[Pixel coordinate grounding data]
####

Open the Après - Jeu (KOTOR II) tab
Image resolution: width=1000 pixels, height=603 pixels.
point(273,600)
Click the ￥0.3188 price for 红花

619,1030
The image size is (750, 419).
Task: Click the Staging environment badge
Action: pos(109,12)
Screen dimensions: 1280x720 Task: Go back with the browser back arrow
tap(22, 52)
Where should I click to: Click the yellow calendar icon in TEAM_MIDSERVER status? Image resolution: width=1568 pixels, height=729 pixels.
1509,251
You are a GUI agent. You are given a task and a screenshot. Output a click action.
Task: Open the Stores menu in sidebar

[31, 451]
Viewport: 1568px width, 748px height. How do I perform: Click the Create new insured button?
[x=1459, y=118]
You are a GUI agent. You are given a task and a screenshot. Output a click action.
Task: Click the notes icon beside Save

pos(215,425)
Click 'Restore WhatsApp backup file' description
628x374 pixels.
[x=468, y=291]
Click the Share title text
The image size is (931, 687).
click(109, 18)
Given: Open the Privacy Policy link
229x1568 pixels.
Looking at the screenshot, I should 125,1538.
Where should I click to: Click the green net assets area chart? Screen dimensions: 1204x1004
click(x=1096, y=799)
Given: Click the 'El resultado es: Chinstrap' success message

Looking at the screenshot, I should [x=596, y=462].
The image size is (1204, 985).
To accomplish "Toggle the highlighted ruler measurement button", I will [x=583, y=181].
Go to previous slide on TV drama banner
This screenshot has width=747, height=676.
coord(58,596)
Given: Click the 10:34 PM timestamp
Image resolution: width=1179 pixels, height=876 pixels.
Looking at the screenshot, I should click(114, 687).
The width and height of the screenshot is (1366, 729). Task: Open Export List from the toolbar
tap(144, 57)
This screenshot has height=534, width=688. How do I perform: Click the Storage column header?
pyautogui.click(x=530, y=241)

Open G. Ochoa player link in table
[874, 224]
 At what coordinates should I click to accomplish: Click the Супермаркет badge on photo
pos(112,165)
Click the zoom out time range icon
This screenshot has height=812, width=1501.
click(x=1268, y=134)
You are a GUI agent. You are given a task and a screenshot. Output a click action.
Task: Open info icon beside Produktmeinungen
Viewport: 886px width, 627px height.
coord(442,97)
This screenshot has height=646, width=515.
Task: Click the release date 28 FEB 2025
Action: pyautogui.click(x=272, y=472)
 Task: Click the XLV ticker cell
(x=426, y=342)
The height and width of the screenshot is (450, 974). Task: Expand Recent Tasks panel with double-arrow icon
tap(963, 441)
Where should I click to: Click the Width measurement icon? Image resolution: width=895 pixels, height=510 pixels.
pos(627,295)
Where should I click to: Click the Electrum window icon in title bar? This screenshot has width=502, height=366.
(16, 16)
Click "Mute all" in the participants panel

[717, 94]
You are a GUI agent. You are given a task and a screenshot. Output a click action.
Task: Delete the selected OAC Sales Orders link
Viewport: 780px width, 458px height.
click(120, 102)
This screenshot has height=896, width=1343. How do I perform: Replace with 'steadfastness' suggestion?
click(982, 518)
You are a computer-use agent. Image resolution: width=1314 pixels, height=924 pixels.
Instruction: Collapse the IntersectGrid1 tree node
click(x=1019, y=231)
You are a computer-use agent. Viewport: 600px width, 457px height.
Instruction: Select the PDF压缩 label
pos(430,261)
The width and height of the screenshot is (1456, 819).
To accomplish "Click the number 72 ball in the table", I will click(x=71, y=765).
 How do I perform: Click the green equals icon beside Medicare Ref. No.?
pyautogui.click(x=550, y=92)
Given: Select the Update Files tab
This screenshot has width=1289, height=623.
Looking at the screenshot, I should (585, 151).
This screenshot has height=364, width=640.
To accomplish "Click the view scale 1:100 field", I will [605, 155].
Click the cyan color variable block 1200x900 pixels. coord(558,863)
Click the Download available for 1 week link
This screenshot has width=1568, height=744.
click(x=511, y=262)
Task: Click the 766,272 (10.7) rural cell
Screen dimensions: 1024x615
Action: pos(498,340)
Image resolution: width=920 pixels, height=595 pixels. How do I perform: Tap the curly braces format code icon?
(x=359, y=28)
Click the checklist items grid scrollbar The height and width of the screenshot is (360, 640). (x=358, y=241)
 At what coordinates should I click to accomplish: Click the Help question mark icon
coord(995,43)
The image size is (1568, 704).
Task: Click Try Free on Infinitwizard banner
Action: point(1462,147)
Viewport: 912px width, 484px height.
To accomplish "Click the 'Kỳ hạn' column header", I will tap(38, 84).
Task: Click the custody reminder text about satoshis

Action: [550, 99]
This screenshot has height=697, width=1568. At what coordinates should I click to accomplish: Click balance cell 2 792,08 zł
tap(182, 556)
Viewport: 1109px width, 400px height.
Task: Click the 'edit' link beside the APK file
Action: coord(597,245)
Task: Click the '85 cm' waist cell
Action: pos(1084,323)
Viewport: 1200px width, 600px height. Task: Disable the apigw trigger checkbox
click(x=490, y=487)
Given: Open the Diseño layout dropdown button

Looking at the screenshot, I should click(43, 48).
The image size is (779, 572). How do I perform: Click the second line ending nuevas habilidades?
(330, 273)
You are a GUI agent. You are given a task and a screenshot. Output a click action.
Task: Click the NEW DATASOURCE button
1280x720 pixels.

####

Problem statement
Please copy out every line shown above, exactly.

Written response
Open the Après - Jeu (KOTOR II) tab
Image resolution: width=1000 pixels, height=603 pixels.
point(273,600)
Click the ￥0.3188 price for 红花

619,1030
The image size is (750, 419).
Task: Click the Staging environment badge
Action: pos(109,12)
Screen dimensions: 1280x720 Task: Go back with the browser back arrow
tap(22, 52)
Where should I click to: Click the yellow calendar icon in TEAM_MIDSERVER status? Image resolution: width=1568 pixels, height=729 pixels.
1509,251
You are a GUI agent. You are given a task and a screenshot. Output a click action.
Task: Open the Stores menu in sidebar

[31, 451]
Viewport: 1568px width, 748px height. How do I perform: Click the Create new insured button?
[x=1459, y=118]
You are a GUI agent. You are given a task and a screenshot. Output a click action.
Task: Click the notes icon beside Save

pos(215,425)
Click 'Restore WhatsApp backup file' description
628x374 pixels.
[x=468, y=291]
Click the Share title text
The image size is (931, 687).
click(109, 18)
Given: Open the Privacy Policy link
229x1568 pixels.
Looking at the screenshot, I should 125,1538.
Where should I click to: Click the green net assets area chart? Screen dimensions: 1204x1004
click(x=1096, y=799)
Given: Click the 'El resultado es: Chinstrap' success message

Looking at the screenshot, I should [x=596, y=462].
The image size is (1204, 985).
To accomplish "Toggle the highlighted ruler measurement button", I will [x=583, y=181].
Go to previous slide on TV drama banner
This screenshot has width=747, height=676.
coord(58,596)
Given: Click the 10:34 PM timestamp
Image resolution: width=1179 pixels, height=876 pixels.
Looking at the screenshot, I should click(114, 687).
The width and height of the screenshot is (1366, 729). Task: Open Export List from the toolbar
tap(144, 57)
This screenshot has height=534, width=688. How do I perform: Click the Storage column header?
pyautogui.click(x=530, y=241)

Open G. Ochoa player link in table
[874, 224]
 At what coordinates should I click to accomplish: Click the Супермаркет badge on photo
pos(112,165)
Click the zoom out time range icon
This screenshot has height=812, width=1501.
click(x=1268, y=134)
You are a GUI agent. You are given a task and a screenshot. Output a click action.
Task: Open info icon beside Produktmeinungen
Viewport: 886px width, 627px height.
coord(442,97)
This screenshot has height=646, width=515.
Task: Click the release date 28 FEB 2025
Action: pyautogui.click(x=272, y=472)
 Task: Click the XLV ticker cell
(x=426, y=342)
The height and width of the screenshot is (450, 974). Task: Expand Recent Tasks panel with double-arrow icon
tap(963, 441)
Where should I click to: Click the Width measurement icon? Image resolution: width=895 pixels, height=510 pixels.
pos(627,295)
Where should I click to: Click the Electrum window icon in title bar? This screenshot has width=502, height=366.
(16, 16)
Click "Mute all" in the participants panel

[717, 94]
You are a GUI agent. You are given a task and a screenshot. Output a click action.
Task: Delete the selected OAC Sales Orders link
Viewport: 780px width, 458px height.
click(120, 102)
This screenshot has height=896, width=1343. How do I perform: Replace with 'steadfastness' suggestion?
click(982, 518)
You are a computer-use agent. Image resolution: width=1314 pixels, height=924 pixels.
Instruction: Collapse the IntersectGrid1 tree node
click(x=1019, y=231)
You are a computer-use agent. Viewport: 600px width, 457px height.
Instruction: Select the PDF压缩 label
pos(430,261)
The width and height of the screenshot is (1456, 819).
To accomplish "Click the number 72 ball in the table", I will click(x=71, y=765).
 How do I perform: Click the green equals icon beside Medicare Ref. No.?
pyautogui.click(x=550, y=92)
Given: Select the Update Files tab
This screenshot has width=1289, height=623.
Looking at the screenshot, I should (585, 151).
This screenshot has height=364, width=640.
To accomplish "Click the view scale 1:100 field", I will [605, 155].
Click the cyan color variable block 1200x900 pixels. coord(558,863)
Click the Download available for 1 week link
This screenshot has width=1568, height=744.
click(x=511, y=262)
Task: Click the 766,272 (10.7) rural cell
Screen dimensions: 1024x615
Action: pos(498,340)
Image resolution: width=920 pixels, height=595 pixels. How do I perform: Tap the curly braces format code icon?
(x=359, y=28)
Click the checklist items grid scrollbar The height and width of the screenshot is (360, 640). (x=358, y=241)
 At what coordinates should I click to accomplish: Click the Help question mark icon
coord(995,43)
The image size is (1568, 704).
Task: Click Try Free on Infinitwizard banner
Action: point(1462,147)
Viewport: 912px width, 484px height.
To accomplish "Click the 'Kỳ hạn' column header", I will tap(38, 84).
Task: Click the custody reminder text about satoshis

Action: [550, 99]
This screenshot has height=697, width=1568. At what coordinates should I click to accomplish: Click balance cell 2 792,08 zł
tap(182, 556)
Viewport: 1109px width, 400px height.
Task: Click the 'edit' link beside the APK file
Action: coord(597,245)
Task: Click the '85 cm' waist cell
Action: pos(1084,323)
Viewport: 1200px width, 600px height. Task: Disable the apigw trigger checkbox
click(x=490, y=487)
Given: Open the Diseño layout dropdown button

Looking at the screenshot, I should click(43, 48).
The image size is (779, 572). How do I perform: Click the second line ending nuevas habilidades?
(330, 273)
You are a GUI agent. You are given a task and a screenshot. Output a click action.
Task: Click the NEW DATASOURCE button
1280x720 pixels.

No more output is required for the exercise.